Riset yang dirilis oleh Harvard Business School menunjukkan sebanyak 56% perempuan yang bekerja di industri teknologi memilih resign dari pekerjaannya dikarenakan kultur perusahaan yang seksis.
Saya juga kerap mendengar cerita teman-teman perempuan yang berlatar belakang pendidikan Fakultas Teknik mengalami kesulitan ketika ingin bekerja sesuai dengan latar belakang pendidikannya karena kualifikasi yang dicari sebagian besar adalah untuk laki-laki.
Kalau pun mereka mendapatkan pekerjaan tersebut, kadang-kadang malah diberikan job desc lain yang tidak berhubungan dengan posisinya.

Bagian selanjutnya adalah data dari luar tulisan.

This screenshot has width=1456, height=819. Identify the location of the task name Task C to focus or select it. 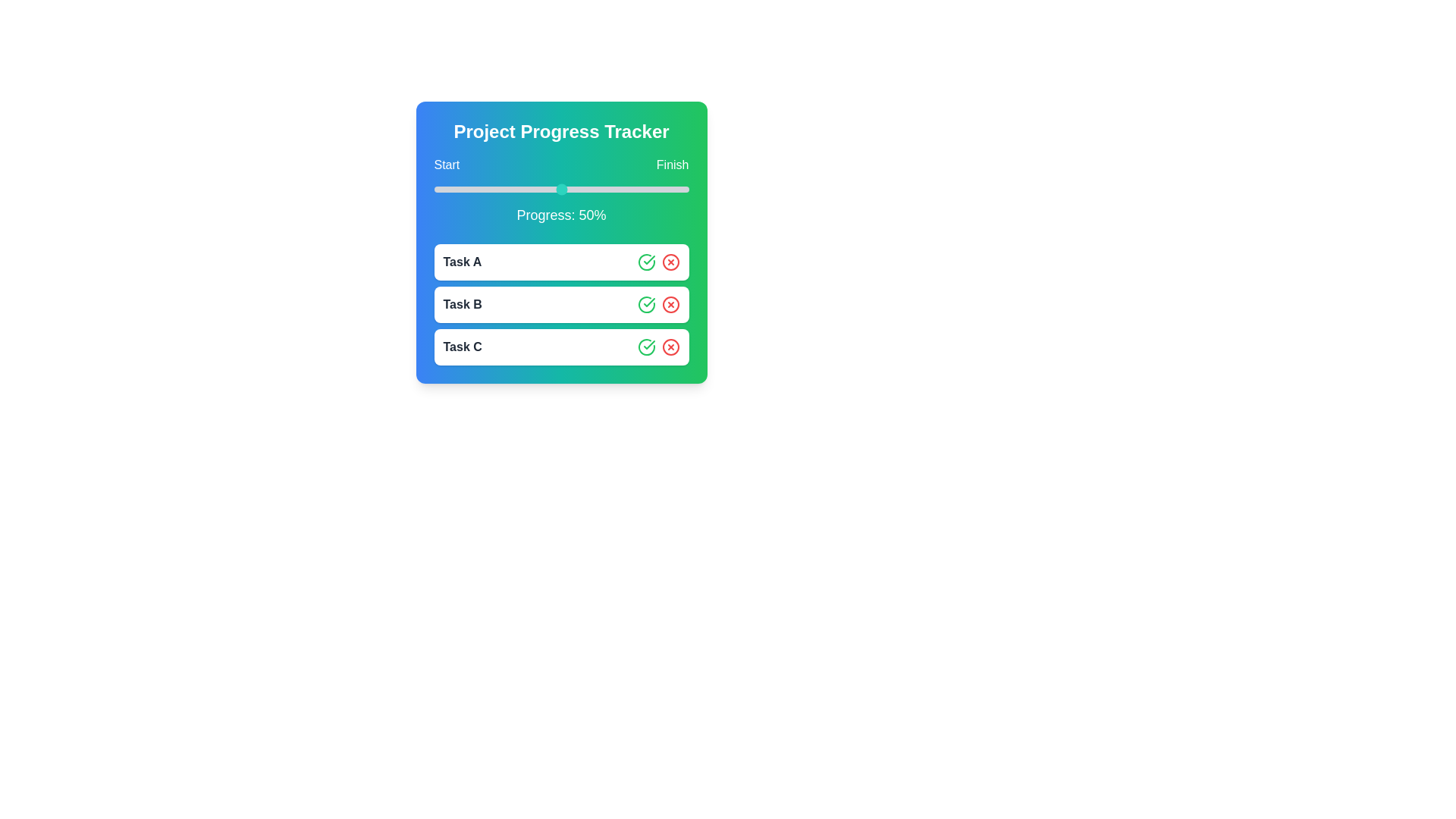
(462, 347).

Misalnya, seorang perempuan bekerja sebagai software engineer namun ia malah lebih banyak diberi pekerjaan-pekerjaan administratif sehingga skill tekniknya kurang berkembang.
Di sektor pemerintahan dan birokrasi, ketimpangan gender pada jabatan struktural PNS masih signifikan.
Data Badan Kepegawaian Negara (BKN) periode 2011-2012 dan 2014-2016 yang diolah oleh lembaga riset Cakra Wikara Indonesia (CWI) menunjukkan saat rekruitmen, proporsi laki-laki dan perempuan di 34 kementerian relatif berimbang. Namun, seiring perjalanan karier, jumlah PNS perempuan yang menduduki jabatan eselon masih jauh lebih sedikit daripada PNS laki-laki.
Pada periode 2011-2012, PNS perempuan yang menduduki jabatan eselon 1-5 hanya 22,38%. Naik sedikit pada periode 2015-2016 dengan persentase sebesar 23,48% setelah UU ASN berlaku.
Ketimpangan ini rupanya juga terjadi pemerintahan daerah (pemda).
Kepala Sub Bagian Perencanaan Karier Pegawai BKN, Eunike Prapti Lestari Krissetyanti, mengatakan adanya peningkatan jumlah PNS perempuan dari tahun ke tahun. Tahun 2018, PNS perempuan mendominasi 51% dari total PNS seluruh Indonesia.
Namun, peningkatan ini masih belum diikuti peningkatan signifikan pada jabatan struktural. Tercatat bahwa secara nasional hanya 13% jabatan utama dan madya yang diduduki oleh perempuan.